Provided entries: Begin

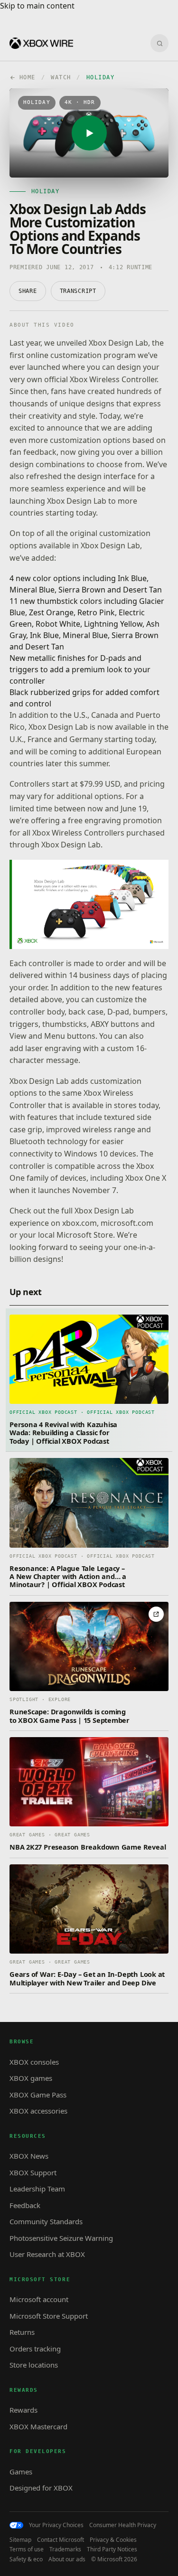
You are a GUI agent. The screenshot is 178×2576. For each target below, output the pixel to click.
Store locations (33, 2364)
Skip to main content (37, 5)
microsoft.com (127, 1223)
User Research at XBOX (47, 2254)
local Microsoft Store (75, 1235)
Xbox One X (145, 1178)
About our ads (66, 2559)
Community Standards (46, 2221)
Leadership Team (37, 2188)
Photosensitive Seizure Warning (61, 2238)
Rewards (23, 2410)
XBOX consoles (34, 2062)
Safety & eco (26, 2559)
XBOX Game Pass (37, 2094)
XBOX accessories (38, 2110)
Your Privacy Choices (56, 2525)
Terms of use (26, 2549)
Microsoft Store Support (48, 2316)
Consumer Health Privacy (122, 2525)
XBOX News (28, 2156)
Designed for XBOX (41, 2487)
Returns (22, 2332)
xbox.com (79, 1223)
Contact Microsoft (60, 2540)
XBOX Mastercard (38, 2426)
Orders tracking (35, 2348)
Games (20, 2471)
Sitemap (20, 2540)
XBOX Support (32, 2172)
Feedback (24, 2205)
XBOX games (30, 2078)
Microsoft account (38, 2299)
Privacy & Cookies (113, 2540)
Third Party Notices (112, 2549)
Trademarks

Provided entries: End

Problem statement: Return only and exactly the lines from the one that contains "Leadership Team (37, 2188)" through the final line of the material above.

Output of the exercise:
Leadership Team (37, 2188)
Photosensitive Seizure Warning (61, 2238)
Rewards (23, 2410)
XBOX consoles (34, 2062)
Safety & eco (26, 2559)
XBOX Game Pass (37, 2094)
XBOX accessories (38, 2110)
Your Privacy Choices (56, 2525)
Terms of use (26, 2549)
Microsoft Store Support (48, 2316)
Consumer Health Privacy (122, 2525)
XBOX News (28, 2156)
Designed for XBOX (41, 2487)
Returns (22, 2332)
xbox.com (79, 1223)
Contact Microsoft (60, 2540)
XBOX Mastercard (38, 2426)
Orders tracking (35, 2348)
Games (20, 2471)
Sitemap (20, 2540)
XBOX Support (32, 2172)
Feedback (24, 2205)
XBOX games (30, 2078)
Microsoft account (38, 2299)
Privacy & Cookies (113, 2540)
Third Party Notices (112, 2549)
Trademarks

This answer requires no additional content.